Jonathan,
The point I'm trying to make about gregorian_nls is that it lacks any
mechanism for specifying which time system is being used for the timestamp
in the reference date & time. In Chris Little's terms (at least roughly),
gregorian_nls is incomplete because the timestamp in the reference date &
time lacks an associated epoch/origin. It is a calendar without an
associated CRS.
Take my example times in TAI, GPS and UTC from my previous email. Let's say
I wanted to set my reference date & time to that instant in history, and I
have a GPS timestamp. If I specified my calendar as gregorian_nls so I
could use my GPS timestamp, there is no way for a user of my file to know
that my timestamp was a GPS timestamp. They might assume it was a TAI
timestamp, and will then be 19 seconds off for every "absolute" time they
extract from the time variable elapsed time values.
········
_SET PROBLEM A_
Set down the email about gregorian_nls word for word, everything from "Take my example" down to "elapsed time values.".
········
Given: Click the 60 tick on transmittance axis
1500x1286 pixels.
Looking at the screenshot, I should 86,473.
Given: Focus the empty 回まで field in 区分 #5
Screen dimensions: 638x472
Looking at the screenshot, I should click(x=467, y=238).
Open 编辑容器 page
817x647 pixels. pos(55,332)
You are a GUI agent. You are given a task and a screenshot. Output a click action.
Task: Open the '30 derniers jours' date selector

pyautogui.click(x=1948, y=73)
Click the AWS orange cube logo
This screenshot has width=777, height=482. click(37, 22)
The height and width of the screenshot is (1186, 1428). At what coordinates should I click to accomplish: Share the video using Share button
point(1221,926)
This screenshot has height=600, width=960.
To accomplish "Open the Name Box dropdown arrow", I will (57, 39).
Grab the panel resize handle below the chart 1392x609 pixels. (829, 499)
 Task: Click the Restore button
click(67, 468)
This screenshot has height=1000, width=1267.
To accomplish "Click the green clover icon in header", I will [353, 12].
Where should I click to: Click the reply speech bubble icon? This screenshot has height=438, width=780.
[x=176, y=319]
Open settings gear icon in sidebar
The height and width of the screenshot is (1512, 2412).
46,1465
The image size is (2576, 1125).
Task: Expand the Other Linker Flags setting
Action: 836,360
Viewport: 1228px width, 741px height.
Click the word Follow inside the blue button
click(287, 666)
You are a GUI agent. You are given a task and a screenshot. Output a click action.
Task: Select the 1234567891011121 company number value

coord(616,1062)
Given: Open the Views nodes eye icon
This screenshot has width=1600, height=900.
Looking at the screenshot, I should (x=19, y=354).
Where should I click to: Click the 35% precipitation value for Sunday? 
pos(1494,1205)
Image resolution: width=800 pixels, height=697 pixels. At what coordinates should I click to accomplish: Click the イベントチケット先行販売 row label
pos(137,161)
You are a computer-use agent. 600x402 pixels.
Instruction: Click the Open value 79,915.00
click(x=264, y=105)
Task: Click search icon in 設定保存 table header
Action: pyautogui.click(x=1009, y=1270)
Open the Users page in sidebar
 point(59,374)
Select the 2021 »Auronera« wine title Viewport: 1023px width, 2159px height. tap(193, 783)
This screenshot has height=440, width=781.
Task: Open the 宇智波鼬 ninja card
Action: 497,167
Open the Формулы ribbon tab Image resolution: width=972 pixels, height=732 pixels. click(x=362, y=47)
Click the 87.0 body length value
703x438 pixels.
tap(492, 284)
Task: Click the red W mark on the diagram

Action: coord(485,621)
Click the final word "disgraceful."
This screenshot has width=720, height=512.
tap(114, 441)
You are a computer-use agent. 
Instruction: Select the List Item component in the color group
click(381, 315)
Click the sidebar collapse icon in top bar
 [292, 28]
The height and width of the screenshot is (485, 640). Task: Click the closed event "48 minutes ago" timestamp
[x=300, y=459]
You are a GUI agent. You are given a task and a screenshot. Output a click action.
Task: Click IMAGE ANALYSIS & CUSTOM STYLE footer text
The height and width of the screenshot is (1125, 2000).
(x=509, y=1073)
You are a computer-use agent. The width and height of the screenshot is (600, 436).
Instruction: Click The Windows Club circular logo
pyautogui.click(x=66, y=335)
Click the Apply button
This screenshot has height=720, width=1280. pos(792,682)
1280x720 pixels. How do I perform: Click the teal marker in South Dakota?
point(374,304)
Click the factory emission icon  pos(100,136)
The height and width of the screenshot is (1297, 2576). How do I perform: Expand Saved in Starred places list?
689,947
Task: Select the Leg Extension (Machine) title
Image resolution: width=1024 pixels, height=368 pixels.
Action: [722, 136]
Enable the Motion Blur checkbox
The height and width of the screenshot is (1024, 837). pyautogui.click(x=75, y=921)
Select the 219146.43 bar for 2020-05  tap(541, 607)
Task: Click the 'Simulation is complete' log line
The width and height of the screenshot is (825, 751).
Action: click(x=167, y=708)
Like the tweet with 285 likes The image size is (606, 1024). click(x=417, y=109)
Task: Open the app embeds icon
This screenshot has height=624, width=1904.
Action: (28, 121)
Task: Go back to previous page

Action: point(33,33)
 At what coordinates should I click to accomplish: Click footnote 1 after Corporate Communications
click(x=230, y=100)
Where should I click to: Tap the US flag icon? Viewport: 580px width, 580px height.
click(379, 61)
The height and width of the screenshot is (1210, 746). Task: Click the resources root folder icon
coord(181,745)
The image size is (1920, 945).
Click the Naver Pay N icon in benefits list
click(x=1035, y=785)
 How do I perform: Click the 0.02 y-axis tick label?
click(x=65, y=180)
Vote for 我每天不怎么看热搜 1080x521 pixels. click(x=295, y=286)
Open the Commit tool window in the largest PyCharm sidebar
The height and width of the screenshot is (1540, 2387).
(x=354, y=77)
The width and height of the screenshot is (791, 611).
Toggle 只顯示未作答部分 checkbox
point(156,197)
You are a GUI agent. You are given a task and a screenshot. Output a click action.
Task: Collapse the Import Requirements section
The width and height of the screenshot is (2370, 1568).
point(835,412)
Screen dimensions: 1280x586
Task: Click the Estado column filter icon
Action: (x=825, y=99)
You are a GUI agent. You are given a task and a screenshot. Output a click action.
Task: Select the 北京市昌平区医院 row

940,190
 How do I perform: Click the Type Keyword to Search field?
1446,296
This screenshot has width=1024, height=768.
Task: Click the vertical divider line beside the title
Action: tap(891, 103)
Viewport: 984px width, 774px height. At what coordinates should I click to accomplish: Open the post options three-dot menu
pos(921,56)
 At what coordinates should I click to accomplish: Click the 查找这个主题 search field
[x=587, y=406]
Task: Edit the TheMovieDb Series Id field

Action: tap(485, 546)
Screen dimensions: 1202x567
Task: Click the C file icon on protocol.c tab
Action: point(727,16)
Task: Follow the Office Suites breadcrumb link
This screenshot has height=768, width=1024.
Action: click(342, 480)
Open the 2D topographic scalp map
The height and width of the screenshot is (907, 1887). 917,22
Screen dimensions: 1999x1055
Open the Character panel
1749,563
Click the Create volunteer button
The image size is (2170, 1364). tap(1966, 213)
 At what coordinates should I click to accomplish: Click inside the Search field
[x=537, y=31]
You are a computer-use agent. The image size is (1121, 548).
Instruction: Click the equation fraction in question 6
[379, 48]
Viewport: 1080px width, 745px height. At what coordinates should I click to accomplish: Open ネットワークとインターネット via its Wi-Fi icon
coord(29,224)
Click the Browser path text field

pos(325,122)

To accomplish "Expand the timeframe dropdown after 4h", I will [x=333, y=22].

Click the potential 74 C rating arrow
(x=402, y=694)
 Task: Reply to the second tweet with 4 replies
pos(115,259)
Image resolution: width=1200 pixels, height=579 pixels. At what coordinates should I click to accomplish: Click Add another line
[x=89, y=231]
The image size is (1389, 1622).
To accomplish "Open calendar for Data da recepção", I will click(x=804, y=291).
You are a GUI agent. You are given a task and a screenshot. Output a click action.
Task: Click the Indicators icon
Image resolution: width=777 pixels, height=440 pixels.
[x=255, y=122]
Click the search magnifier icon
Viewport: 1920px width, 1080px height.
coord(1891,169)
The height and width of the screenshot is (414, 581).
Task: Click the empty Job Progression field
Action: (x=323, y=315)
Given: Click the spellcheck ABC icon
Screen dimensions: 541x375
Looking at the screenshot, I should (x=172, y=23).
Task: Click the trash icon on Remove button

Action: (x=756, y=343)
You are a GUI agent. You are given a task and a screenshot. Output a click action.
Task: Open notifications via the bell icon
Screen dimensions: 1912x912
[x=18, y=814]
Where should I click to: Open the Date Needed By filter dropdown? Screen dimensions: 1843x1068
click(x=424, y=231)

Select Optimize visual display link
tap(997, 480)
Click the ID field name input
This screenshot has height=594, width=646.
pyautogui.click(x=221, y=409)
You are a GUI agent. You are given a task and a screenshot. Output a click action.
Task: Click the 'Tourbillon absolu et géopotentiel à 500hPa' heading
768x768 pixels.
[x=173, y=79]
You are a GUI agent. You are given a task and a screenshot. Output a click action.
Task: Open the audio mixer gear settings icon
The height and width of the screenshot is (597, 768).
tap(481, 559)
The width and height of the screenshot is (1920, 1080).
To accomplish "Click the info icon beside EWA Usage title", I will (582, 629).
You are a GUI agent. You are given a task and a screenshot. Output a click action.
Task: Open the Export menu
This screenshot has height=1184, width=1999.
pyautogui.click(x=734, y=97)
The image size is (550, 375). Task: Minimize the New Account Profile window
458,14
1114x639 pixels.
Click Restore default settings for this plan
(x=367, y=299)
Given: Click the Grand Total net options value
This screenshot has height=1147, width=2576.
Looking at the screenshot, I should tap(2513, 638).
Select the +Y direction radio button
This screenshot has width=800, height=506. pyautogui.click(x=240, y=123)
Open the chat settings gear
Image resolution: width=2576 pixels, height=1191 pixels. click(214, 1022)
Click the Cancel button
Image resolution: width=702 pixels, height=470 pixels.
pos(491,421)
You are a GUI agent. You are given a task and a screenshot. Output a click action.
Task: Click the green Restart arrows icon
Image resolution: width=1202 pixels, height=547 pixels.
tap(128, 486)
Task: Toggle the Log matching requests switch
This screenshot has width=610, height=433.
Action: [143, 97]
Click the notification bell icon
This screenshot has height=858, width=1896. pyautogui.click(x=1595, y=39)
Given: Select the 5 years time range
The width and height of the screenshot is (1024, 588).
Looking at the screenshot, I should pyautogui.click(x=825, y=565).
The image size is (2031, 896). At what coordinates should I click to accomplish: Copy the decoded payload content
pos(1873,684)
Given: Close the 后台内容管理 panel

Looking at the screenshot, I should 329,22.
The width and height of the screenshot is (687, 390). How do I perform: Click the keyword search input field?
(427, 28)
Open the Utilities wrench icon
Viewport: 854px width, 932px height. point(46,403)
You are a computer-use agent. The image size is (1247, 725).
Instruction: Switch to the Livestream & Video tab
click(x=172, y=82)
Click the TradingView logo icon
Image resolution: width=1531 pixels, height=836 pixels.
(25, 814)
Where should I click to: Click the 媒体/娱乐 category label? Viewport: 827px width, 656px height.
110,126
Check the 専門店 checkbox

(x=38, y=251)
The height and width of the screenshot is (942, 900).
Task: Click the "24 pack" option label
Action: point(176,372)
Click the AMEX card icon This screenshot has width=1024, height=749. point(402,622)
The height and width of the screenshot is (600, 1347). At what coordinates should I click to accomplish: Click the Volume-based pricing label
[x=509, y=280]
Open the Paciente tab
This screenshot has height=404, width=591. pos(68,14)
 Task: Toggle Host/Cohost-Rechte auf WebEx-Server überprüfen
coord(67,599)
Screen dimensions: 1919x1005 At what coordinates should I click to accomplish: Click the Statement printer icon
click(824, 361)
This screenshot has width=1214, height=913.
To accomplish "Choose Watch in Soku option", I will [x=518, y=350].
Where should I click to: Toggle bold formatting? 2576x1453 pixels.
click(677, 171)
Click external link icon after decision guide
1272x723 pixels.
········
_SET PROBLEM B_
Please extract the rows above exactly, everything from the line containing "Open the 2D topographic scalp map" down to the line containing "will click(x=804, y=291).".

_RESPONSE A_
Take my example times in TAI, GPS and UTC from my previous email. Let's say
I wanted to set my reference date & time to that instant in history, and I
have a GPS timestamp. If I specified my calendar as gregorian_nls so I
could use my GPS timestamp, there is no way for a user of my file to know
that my timestamp was a GPS timestamp. They might assume it was a TAI
timestamp, and will then be 19 seconds off for every "absolute" time they
extract from the time variable elapsed time values.

_RESPONSE B_
Open the 2D topographic scalp map
The height and width of the screenshot is (907, 1887). 917,22
Screen dimensions: 1999x1055
Open the Character panel
1749,563
Click the Create volunteer button
The image size is (2170, 1364). tap(1966, 213)
 At what coordinates should I click to accomplish: Click inside the Search field
[x=537, y=31]
You are a computer-use agent. The image size is (1121, 548).
Instruction: Click the equation fraction in question 6
[379, 48]
Viewport: 1080px width, 745px height. At what coordinates should I click to accomplish: Open ネットワークとインターネット via its Wi-Fi icon
coord(29,224)
Click the Browser path text field

pos(325,122)

To accomplish "Expand the timeframe dropdown after 4h", I will [x=333, y=22].

Click the potential 74 C rating arrow
(x=402, y=694)
 Task: Reply to the second tweet with 4 replies
pos(115,259)
Image resolution: width=1200 pixels, height=579 pixels. At what coordinates should I click to accomplish: Click Add another line
[x=89, y=231]
The image size is (1389, 1622).
To accomplish "Open calendar for Data da recepção", I will click(x=804, y=291).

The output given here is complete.